:: Text
As long as I've been paying attention to politics, people have tended to like their own elected representatives, while holding Congress overall in very low esteem. For instance, my own legislator, Jim McDermott, receives 80 percent of Washington's 7th congressional district vote election after election. As long as he runs, he will win, while nationwide he is consistently one of the most reviled of congress critters.
I mention this because a similar phenomenon seems to apply when it comes to our public schools. In
a recent Gallup poll conducted for Phi Delta Kappa, when asked to grade their own local schools, 51 percent of us give them a grade of A or B. If you throw in the C grades, 88 percent of us give our public schools a passing grade.
Man, that's awesome! Ah, but when we were asked to grade public schools in the nation as a whole, only 17 percent of us give up that A or B, with only
1 percent of us going for the highest mark.
Holy cow, that's horrible!
It doesn't take a rocket scientist to figure out what's going on. When we have first-hand knowledge of what our own schools and teachers are actually doing, we're impressed. But since we have to rely on second-hand knowledge when it comes to other schools, typically delivered to us through the media, we're clearly being fed spin and lies, or at least only a very narrow slice of the story. Nearly 70 percent of us give our local public school teacher an A or a B, yet all we hear from the national press are stories about how teachers are lazy, how teachers are failing, how teachers are letting our children down.
Phi Delta Kappa has been conducting this survey since at least 1984, and when it comes to our own schools, we've never been more satisfied, despite the anti-school hype. (There's a lot more interesting, uplifting, and eye-opening data in there: a large majority of us want teachers to have flexibility to teach rather than be required to follow a set curriculum, we are overwhelmingly opposed to high-stakes standardized testing, and we would want our own children to become public school teachers, among other things.)
::::
:: Record list
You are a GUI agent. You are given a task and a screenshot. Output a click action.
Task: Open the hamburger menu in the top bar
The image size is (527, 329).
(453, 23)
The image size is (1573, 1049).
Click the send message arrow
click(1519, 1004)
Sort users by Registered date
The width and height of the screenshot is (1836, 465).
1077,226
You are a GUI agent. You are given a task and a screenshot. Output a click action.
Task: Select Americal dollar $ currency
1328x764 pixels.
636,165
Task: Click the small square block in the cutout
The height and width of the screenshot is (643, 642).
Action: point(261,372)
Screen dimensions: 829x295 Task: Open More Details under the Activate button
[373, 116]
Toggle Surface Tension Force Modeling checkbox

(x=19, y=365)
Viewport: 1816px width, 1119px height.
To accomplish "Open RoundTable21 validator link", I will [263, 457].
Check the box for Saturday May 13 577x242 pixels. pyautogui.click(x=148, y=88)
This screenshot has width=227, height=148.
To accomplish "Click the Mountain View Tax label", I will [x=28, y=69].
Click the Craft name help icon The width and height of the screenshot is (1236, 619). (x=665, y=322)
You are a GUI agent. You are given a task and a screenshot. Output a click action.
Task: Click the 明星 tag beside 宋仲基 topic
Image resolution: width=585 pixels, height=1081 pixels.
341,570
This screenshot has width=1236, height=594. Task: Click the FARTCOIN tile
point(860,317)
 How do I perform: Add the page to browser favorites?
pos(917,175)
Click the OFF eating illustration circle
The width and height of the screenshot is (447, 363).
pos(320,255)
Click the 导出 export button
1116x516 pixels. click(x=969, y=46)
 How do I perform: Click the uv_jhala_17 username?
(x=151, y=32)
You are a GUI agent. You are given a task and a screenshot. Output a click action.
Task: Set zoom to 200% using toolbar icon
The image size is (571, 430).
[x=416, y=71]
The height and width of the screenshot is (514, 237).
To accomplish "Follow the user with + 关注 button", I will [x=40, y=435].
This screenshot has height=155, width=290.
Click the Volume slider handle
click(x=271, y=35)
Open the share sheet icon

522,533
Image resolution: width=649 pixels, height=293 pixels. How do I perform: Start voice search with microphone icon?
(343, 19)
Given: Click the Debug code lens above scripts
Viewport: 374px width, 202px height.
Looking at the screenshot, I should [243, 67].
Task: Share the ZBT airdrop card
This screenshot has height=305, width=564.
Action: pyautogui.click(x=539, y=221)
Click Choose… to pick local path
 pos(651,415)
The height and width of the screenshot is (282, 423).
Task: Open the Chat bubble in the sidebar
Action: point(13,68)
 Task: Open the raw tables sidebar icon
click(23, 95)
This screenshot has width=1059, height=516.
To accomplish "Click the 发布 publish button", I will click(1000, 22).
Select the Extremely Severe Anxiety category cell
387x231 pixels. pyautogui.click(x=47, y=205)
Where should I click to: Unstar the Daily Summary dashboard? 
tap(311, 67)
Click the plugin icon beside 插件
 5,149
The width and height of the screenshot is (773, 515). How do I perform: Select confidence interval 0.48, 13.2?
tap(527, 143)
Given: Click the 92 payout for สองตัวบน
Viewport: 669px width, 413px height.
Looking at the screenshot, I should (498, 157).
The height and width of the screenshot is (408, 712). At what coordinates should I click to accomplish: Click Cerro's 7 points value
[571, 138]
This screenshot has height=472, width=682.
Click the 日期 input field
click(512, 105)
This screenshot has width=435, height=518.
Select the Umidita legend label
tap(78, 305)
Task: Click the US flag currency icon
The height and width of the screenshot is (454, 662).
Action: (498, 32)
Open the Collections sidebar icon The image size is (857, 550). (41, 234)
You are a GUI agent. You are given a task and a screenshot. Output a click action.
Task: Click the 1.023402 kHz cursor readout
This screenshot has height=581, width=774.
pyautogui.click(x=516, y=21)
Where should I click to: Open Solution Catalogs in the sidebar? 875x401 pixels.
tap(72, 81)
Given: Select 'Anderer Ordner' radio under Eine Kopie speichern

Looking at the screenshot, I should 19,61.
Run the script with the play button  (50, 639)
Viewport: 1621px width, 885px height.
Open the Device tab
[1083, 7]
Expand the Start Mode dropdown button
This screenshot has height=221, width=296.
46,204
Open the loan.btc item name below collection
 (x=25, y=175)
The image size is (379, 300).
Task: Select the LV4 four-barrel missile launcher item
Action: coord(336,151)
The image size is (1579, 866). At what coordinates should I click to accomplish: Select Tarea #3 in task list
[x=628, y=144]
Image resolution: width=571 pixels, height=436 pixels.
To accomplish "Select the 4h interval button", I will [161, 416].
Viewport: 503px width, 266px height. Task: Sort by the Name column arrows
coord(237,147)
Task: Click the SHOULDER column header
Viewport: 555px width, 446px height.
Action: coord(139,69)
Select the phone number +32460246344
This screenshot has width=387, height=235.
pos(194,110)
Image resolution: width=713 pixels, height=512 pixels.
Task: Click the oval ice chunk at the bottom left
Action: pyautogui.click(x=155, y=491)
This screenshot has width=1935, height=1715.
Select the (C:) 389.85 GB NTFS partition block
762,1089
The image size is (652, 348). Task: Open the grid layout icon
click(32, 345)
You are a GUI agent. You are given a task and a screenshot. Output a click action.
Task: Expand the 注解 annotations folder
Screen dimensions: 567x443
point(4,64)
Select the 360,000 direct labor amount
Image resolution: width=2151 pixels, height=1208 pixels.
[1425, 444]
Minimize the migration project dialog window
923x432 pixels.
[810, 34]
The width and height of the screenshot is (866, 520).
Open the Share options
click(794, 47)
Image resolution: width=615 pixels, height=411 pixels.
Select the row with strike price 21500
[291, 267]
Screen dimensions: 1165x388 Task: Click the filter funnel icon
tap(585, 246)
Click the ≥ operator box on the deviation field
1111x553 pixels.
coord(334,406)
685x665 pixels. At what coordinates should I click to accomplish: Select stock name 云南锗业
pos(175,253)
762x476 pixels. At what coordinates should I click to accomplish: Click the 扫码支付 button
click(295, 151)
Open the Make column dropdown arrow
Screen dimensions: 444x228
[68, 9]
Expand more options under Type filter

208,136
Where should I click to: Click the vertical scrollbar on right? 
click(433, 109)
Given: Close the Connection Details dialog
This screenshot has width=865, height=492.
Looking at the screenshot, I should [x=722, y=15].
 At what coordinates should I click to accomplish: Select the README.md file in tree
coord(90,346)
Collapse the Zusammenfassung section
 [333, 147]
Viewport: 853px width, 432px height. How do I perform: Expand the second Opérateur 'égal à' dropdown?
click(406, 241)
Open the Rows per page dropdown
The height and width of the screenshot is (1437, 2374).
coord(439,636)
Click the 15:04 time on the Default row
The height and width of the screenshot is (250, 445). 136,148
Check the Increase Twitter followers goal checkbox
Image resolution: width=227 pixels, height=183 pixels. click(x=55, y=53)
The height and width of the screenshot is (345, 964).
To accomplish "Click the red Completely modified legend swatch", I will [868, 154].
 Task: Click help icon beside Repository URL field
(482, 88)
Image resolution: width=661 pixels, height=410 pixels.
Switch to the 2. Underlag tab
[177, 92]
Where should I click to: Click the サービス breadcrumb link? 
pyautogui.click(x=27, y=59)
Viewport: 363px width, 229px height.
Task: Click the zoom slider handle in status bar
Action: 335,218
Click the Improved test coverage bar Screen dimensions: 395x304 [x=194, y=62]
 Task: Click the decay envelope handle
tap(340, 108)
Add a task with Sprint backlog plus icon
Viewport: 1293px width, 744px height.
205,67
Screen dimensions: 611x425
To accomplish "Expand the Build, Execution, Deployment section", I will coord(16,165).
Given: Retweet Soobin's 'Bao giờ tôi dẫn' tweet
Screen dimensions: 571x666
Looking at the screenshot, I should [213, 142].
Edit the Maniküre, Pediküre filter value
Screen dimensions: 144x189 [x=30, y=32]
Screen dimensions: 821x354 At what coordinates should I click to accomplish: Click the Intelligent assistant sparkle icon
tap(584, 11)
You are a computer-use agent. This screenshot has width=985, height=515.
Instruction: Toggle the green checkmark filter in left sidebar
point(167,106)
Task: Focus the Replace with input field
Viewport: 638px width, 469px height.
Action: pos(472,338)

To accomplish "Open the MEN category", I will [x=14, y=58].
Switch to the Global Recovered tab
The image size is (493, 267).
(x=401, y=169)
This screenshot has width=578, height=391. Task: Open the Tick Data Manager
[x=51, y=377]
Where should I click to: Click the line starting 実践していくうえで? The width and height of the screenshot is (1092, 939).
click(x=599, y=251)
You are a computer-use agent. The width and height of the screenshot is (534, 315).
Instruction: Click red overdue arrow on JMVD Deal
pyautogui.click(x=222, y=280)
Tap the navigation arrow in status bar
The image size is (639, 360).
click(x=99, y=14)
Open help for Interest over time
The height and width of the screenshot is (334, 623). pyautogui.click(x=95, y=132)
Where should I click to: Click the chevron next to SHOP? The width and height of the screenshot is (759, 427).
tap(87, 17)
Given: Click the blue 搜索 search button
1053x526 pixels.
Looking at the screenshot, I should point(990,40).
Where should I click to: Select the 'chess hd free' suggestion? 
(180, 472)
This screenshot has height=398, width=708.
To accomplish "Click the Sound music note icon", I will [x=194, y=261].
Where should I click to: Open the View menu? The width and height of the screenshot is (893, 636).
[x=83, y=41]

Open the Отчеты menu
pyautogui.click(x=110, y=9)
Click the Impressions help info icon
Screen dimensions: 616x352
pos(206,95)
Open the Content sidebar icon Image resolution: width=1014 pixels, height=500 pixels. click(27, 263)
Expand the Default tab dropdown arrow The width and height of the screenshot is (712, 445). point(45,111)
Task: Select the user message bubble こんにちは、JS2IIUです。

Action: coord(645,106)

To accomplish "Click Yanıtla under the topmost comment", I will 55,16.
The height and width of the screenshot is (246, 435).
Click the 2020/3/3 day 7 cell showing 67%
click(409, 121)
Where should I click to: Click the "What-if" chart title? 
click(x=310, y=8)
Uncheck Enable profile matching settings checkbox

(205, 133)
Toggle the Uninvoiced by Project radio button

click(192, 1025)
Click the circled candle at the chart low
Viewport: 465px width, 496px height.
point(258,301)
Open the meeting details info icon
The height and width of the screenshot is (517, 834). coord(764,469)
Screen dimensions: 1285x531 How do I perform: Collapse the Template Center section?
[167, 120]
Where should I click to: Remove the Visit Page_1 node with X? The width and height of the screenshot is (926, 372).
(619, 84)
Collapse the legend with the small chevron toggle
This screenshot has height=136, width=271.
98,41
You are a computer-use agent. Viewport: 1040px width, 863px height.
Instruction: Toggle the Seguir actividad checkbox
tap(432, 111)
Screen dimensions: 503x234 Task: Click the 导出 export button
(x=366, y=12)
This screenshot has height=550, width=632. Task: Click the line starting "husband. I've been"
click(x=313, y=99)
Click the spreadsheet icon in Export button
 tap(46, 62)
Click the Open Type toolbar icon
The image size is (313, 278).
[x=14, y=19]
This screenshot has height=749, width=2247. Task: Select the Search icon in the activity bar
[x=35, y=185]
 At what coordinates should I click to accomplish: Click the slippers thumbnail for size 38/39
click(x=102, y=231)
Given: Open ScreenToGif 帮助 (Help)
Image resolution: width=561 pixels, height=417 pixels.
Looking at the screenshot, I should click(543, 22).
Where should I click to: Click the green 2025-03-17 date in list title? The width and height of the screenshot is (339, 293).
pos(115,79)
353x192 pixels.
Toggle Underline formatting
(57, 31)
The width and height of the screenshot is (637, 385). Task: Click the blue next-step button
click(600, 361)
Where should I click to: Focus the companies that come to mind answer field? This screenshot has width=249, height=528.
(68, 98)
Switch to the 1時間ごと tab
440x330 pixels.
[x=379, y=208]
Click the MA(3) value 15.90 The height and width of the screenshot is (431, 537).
::::
In the piece on public school grades, copy the passage between "Holy cow, that's" and "our children down.", inclusive, and change "rocket scientist" to "brain surgeon". None of the material is needed here.

Holy cow, that's horrible!
It doesn't take a brain surgeon to figure out what's going on. When we have first-hand knowledge of what our own schools and teachers are actually doing, we're impressed. But since we have to rely on second-hand knowledge when it comes to other schools, typically delivered to us through the media, we're clearly being fed spin and lies, or at least only a very narrow slice of the story. Nearly 70 percent of us give our local public school teacher an A or a B, yet all we hear from the national press are stories about how teachers are lazy, how teachers are failing, how teachers are letting our children down.